Характерное в целом для данного исследования Белого напряженное внимание к вопросам психологии творчества, к сущности "формосодержательного процесса"[7] реализуется и в уточнении психологических аспектов творческого диалога с Гоголем. С одной стороны, подобное взаимодействие зиждется на вполне осознанной и вербализованной эстетической рефлексии, связанной с целенаправленным "усилием" "реставрировать" прозу Гоголя, воспринимаемую в логике ее эволюции, а также в объемном литературном контексте: в "Петербурге" "влияние Гоголя осложнено Достоевским, которого меньше, и откликом "Медного всадника"; здесь нет Гоголя "Вечеров…", но есть Гоголь из "Носа", "Шинели", "Невского проспекта" и "Записок сумасшедшего"". Вместе с тем интерпретатор наделен у Белого способностью высветлять и объективизировать непроизвольные образные и языковые ходы, как, например, в случае с обнаружением содержательно значимых звуковых лейтмотивов в именах центральных персонажей "Петербурга": "Я… сам поздней натолкнулся на удивившую меня связь меж словесной инструментовкой и фабулой (непроизвольно осуществленную)…". Этот вектор самоинтерпретации тесно соотнесен в книге Белого с ее магистральным исследовательским "сюжетом", связанным с поиском мистической, социально-психологической мотивированности макро- и микроэлементов художественного целого; с распознаванием во внутренних мирах персонажей Гоголя проекций иррациональных, часто бессознательных граней личностного и социального опыта автора; с глубокой интерпретацией социопсихологических и культурных оснований языка, "слоговых" составляющих гоголевской прозы, самого художественного слова – в нераздельности его "мистического" и "инженерного" истолкований [8] .

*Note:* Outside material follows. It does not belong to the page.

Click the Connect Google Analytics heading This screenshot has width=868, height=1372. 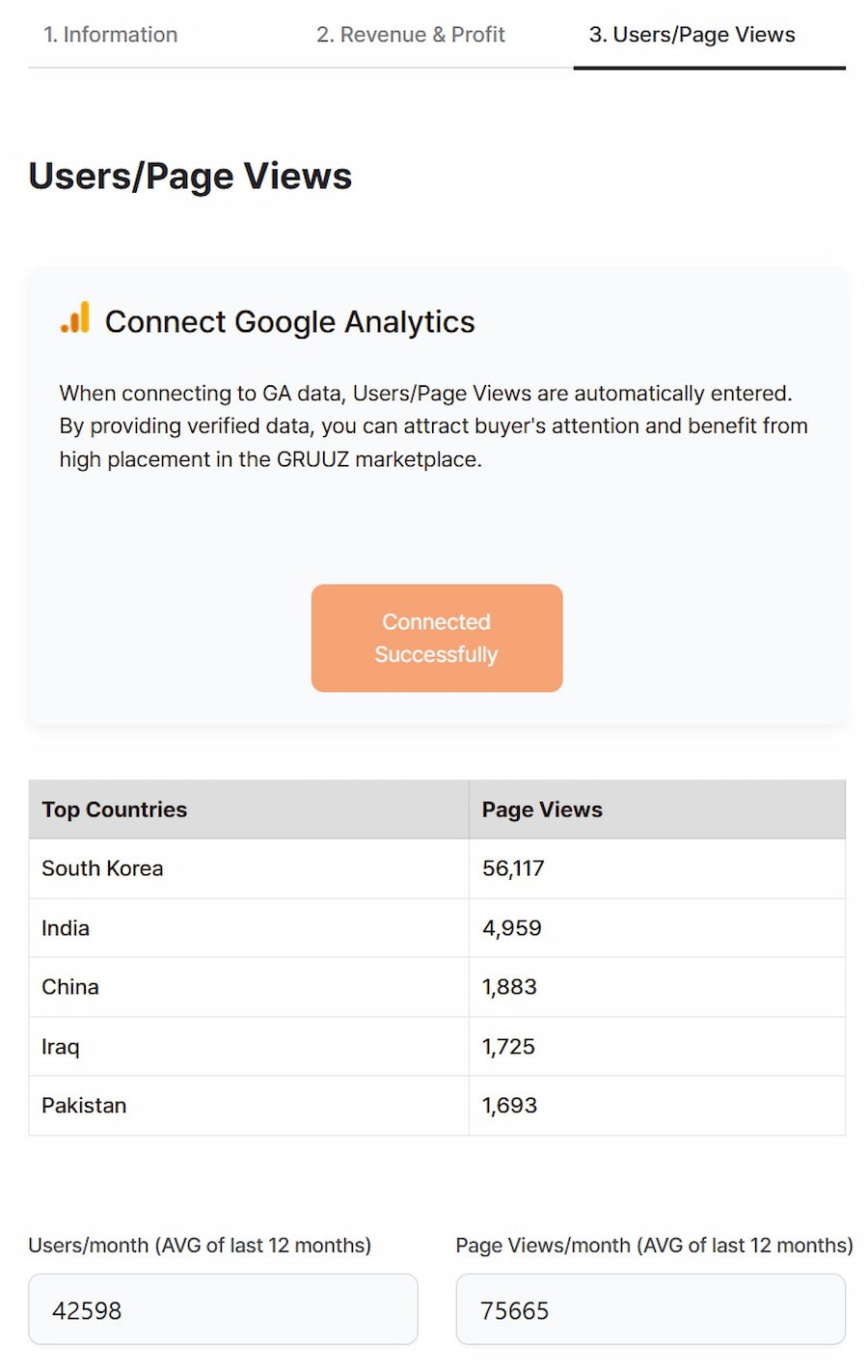289,321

Таким образом, опыт Белого в интерпретации собственного художнического становления и творчества уникален в русской традиции своим аналитизмом, симбиозом области интуитивных, мистических прозрений и едва ли не математической системности. Это масштабное самоосмысление открывает путь к построению литературной истории Серебряного века и вместе с тем имеет существенное теоретическое значение. В теоретико-литературном плане первостепенно важны здесь вопросы психологии творческой деятельности и психологии интерпретации художественного текста; уяснение методов и границ самопознания личности в творчестве; разработка основ теории художественного языка в его индивидуально-авторской и исторической, культурно-эпохальной ипостасях, а также выявление сущности и конкретных механизмов развития литературной традиции. Глубокое осмысление этих проблем вписывает эстетическую саморефлексию Белого в общий контекст филологической и гуманитарной мысли ХХ столетия.

Примечания

1. Сугай Л.А. "…И блещущие чертит арабески" // Белый А. Символизм как миропонимание. М., 1994.С.14.

2. Текст очерка "Почему я стал символистом…" приводится по изд.: Белый А. Символизм как миропонимание. М., 1994.

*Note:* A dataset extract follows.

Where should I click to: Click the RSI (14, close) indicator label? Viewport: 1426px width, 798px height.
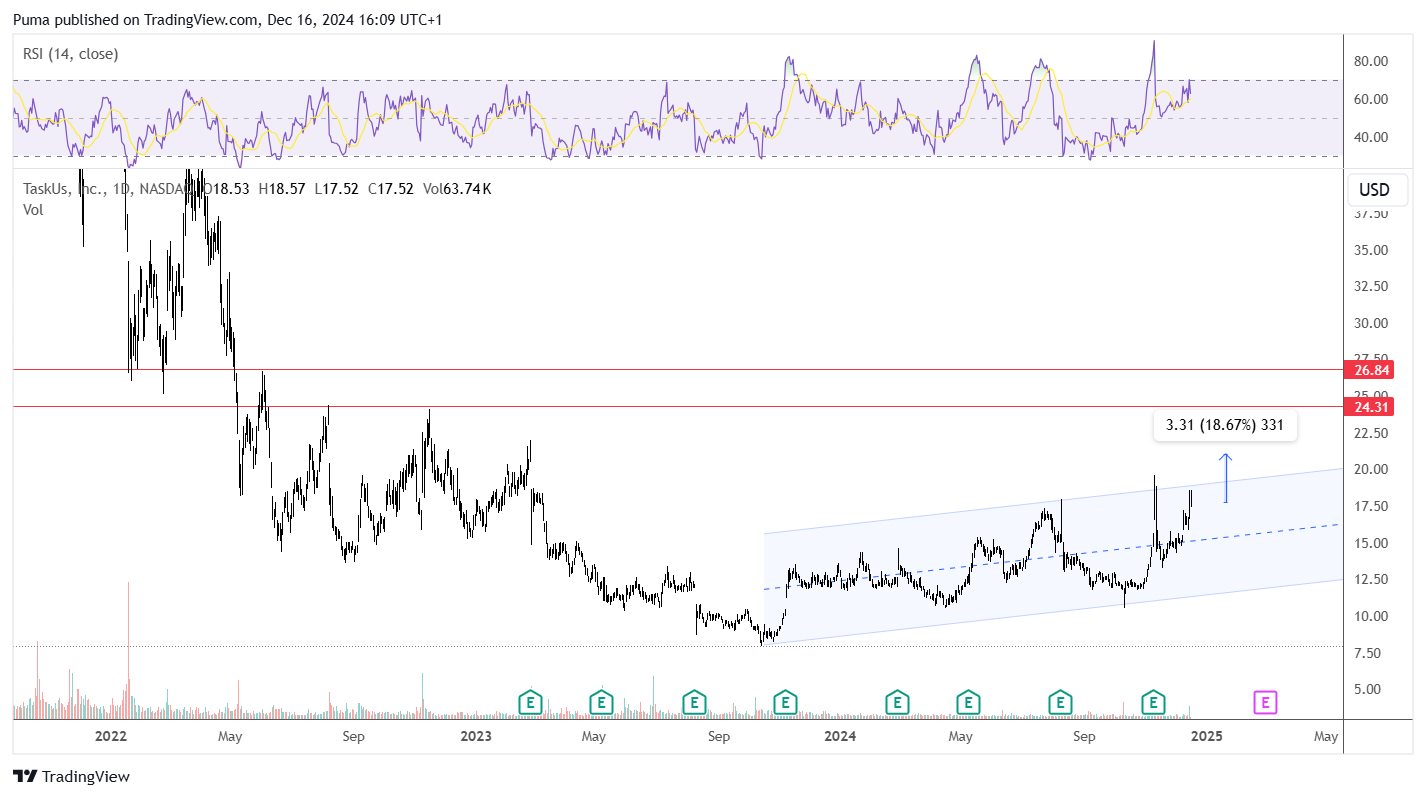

3. О глубоком осмыслении конфликта А.Белого с атмосферой "немецкого быта" уже в начале 1920-х гг., предложенном в эссе М.Цветаевой "Пленный дух" (1934), см.: Ничипоров И.Б. Миф об Андрее Белом в художественном сознании М.Цветаевой // Кафедральные записки: Вопросы новой и новейшей русской литературы. М., МГУ, 2002.С.87-96.

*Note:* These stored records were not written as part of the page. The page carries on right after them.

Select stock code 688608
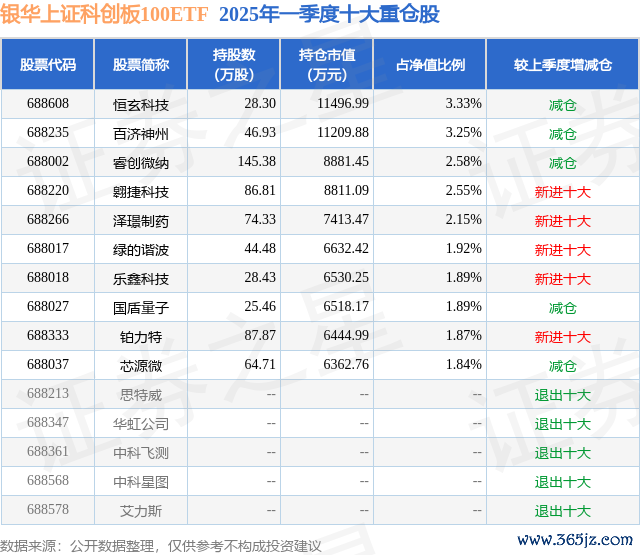 coord(48,104)
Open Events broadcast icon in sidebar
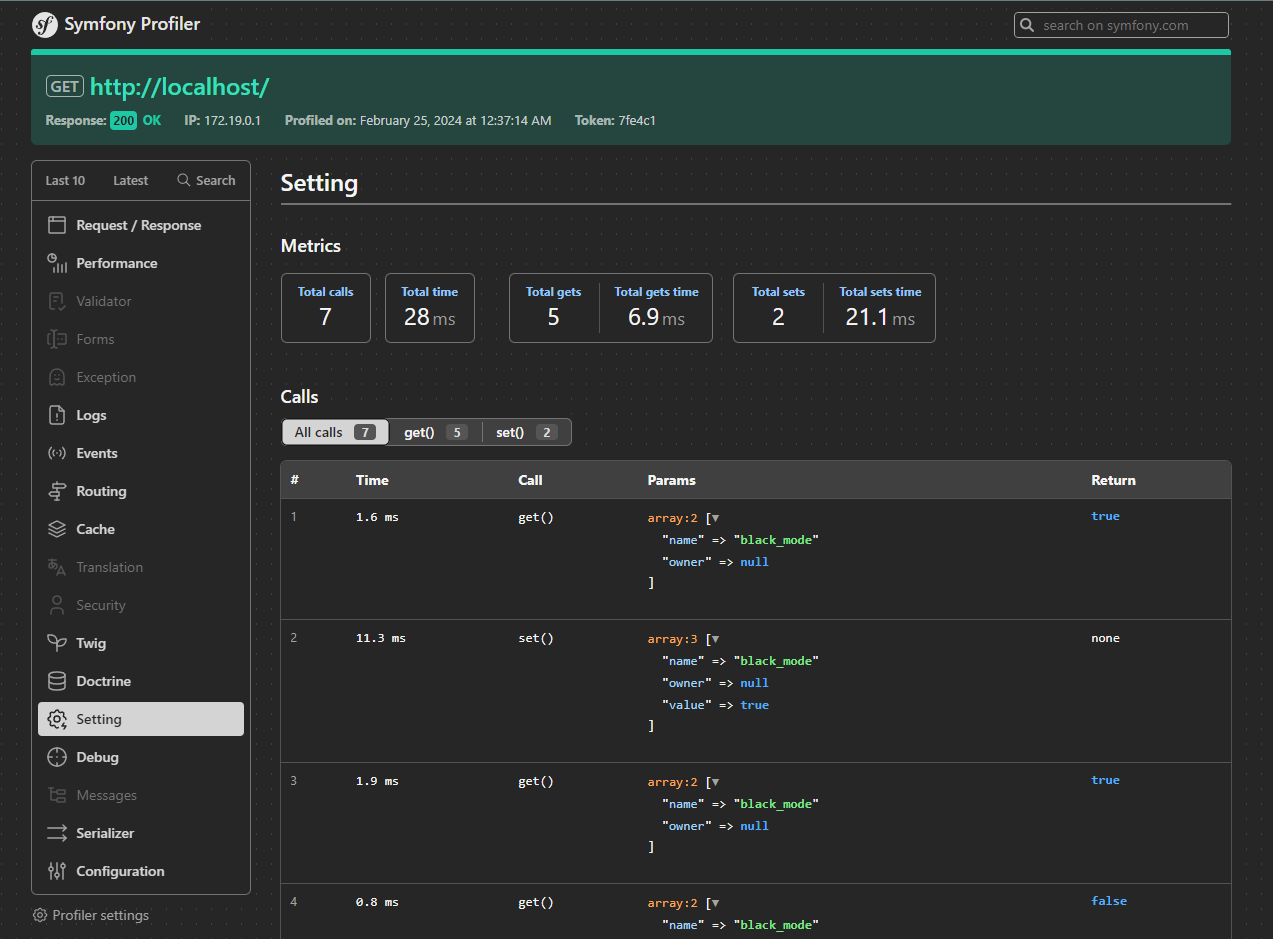1273x939 pixels. coord(57,453)
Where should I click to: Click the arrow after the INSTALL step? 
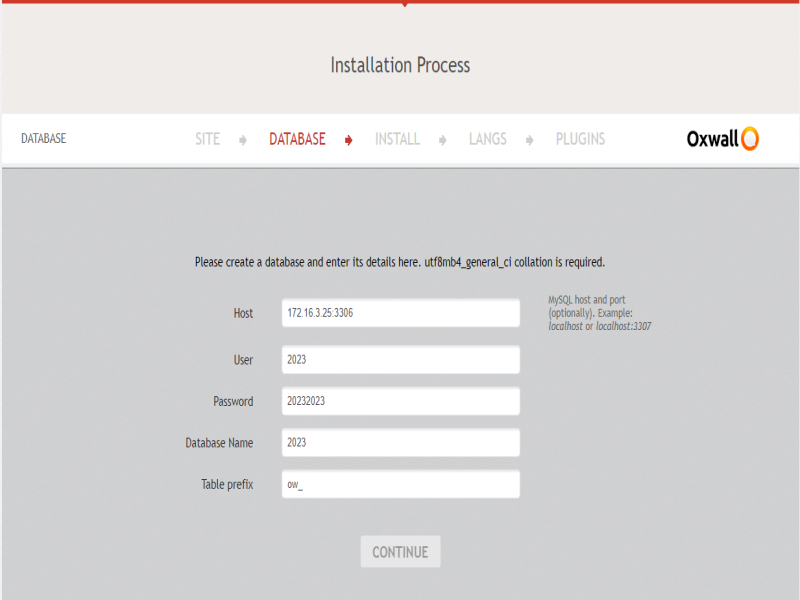click(x=442, y=140)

4. Текст исследования "Мастерство Гоголя" приводится по изд.: Белый А. Мастерство Гоголя. М., 1996.

5. См.: Ничипоров И.Б. Механизмы порождения художественного текста в представлении И.Бродского // PRO=ЗА 3. Предмет: Материалы к обсуждению. Смоленск, СГПУ, 2005.С.168-170; Ничипоров И.Б. О духе и стиле эссеистской прозы И.Бродского о М.Цветаевой // Эйхенбаумовские чтения – 5: Материалы международной конференции по гуманитарным наукам. Вып.5. Ч.II: Художественный текст: история, теория, поэтика. Воронеж, ВГПУ, 2004.С.123-128.

6. Ничипоров И.Б. Вопросы психологии творчества в книге А.Белого "Мастерство Гоголя" // http://www.portal-slovo.ru/rus/philology/258/560/8303

7. Казаркин А.П. Андрей Белый // Казаркин А.П. Русская литературная критика ХХ века. Томск, 2004.С.112.